_PASSAGE_
------------------------------------
The image of Tupperware rarely evokes philosophy, spirituality, or ethics, much less salvation, yet Marion Montgomery addresses all of these as he explores Walker Percy’s sardonic comment on the plight of the believing Christian writer, who at the end of his artistic quest is more likely to find himself at a Tupperware party than in the presence of the Holy Grail. Montgomery delves into Percy’s evolution as a novelist, educating the reader on Stoicism, Manichaeism, and Modernism; comparing Augustinian and Thomistic approaches; and discussing Melville, Eliot, and Gerard Manley Hopkins.

He thus illustrates how these thinkers influenced Percy’s exploration of man’s inner confusion about his place in the universe: how the Stoic virtue of honorable endurance proper to Percy’s Southern upbringing blossomed into the perception of divine intent revealed through the beauty of created things. Indeed, if the Tupperware conceit were applied to the influences in Percy’s intellectual development, his pantry would be stocked with an impressive collection of important philosophers, novelists, and poets.
------------------------------------
(Pixel coordinate grounding data)
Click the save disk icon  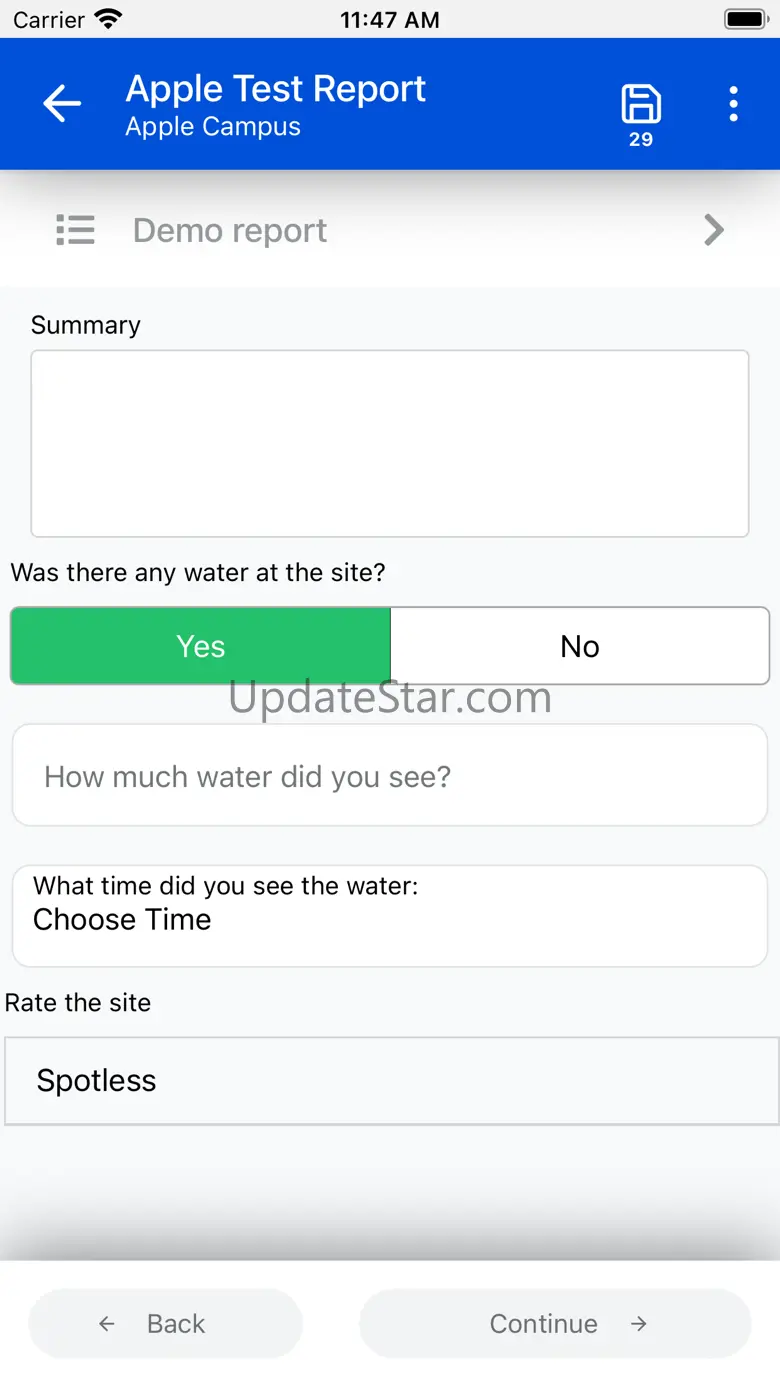[641, 104]
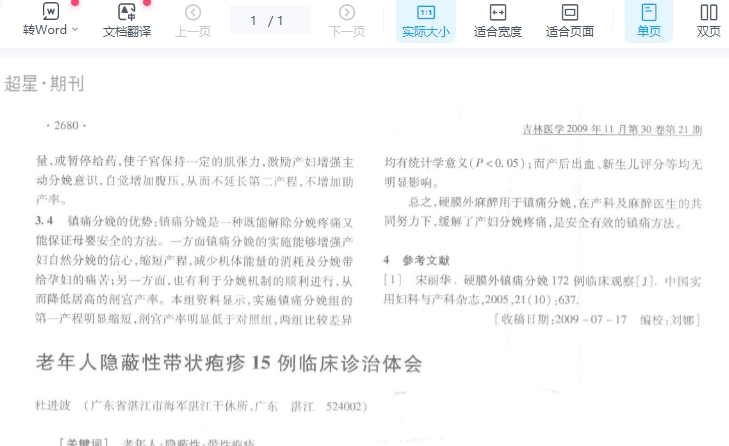Select 适合页面 fit page view
Image resolution: width=729 pixels, height=446 pixels.
[570, 20]
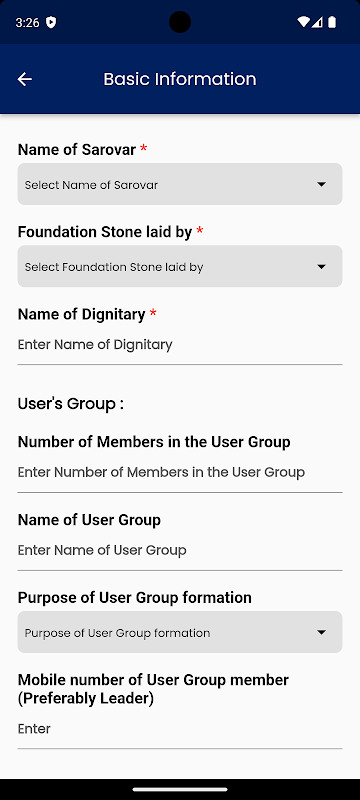The image size is (360, 800).
Task: Click the Name of User Group field
Action: (180, 551)
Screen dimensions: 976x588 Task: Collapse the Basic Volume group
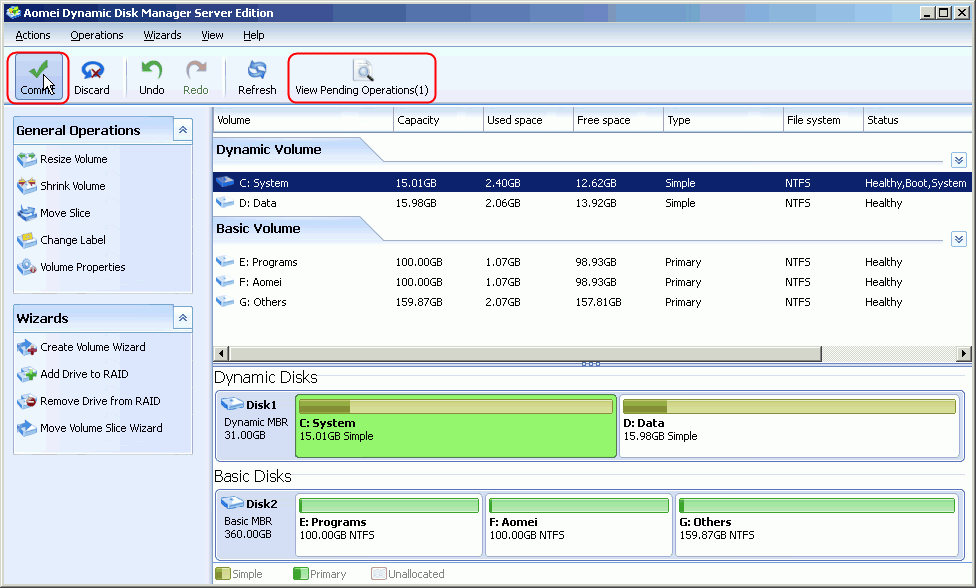(x=958, y=239)
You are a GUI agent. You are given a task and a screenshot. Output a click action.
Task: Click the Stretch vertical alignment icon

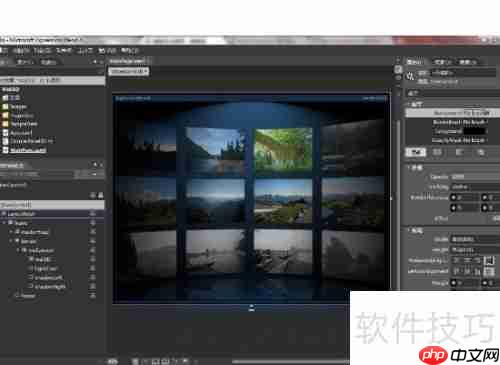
------------------------------------
_TASKS TO PERFORM_
1. Retype the passage on Walker Percy from "He thus illustrates" up to and including "novelists, and poets.".
2. In the passage on Walker Percy, where is the believing Christian writer more likely to find himself at the end of his artistic quest?
3. Carry on the passage about Marion Montgomery's study of Walker Percy from the point where it stops.
This material was taken from a separate source.

_EXERCISE ANSWERS_
1.
He thus illustrates how these thinkers influenced Percy’s exploration of man’s inner confusion about his place in the universe: how the Stoic virtue of honorable endurance proper to Percy’s Southern upbringing blossomed into the perception of divine intent revealed through the beauty of created things. Indeed, if the Tupperware conceit were applied to the influences in Percy’s intellectual development, his pantry would be stocked with an impressive collection of important philosophers, novelists, and poets.

2. At a Tupperware party rather than in the presence of the Holy Grail.

3.
Although Montgomery refers to the connection between Walker Percy and that other famous Catholic Southern writer, Flannery O’Connor, he concentrates on Percy’s unique expertise in science and distrust of science as dictated by theory. Montgomery directs our attention to Percy’s later works, particularly Lost in the Cosmos , divining a “nagging uncertainty in Percy’s thought about his ‘self’ in the world,” that leads Percy to diagnostic discussions regarding boredom, depression, and the importance of symbols and signs to express reality. Percy conveys the postmodern, post-Christian Tupperware partygoer’s disappointment in the randomness of a world “lacking mystery and substance” as he employs a playful literary technique involving human “looniness” to explore the dilemma of man’s uncertainty about the nature of existence. Montgomery brings us to Percy’s eventual realization that ordinary experience can reveal profound truths”can actually be holy”no less than some more spectacular epiphany, despite modern man’s rejection of all but scientific meaning in natural events. Montgomery’s analysis of Percy’s pilgrimage allows the reader to see that even forced attendance at modern life’s Tupperware party may yield spiritual, intellectual, and lasting fruit.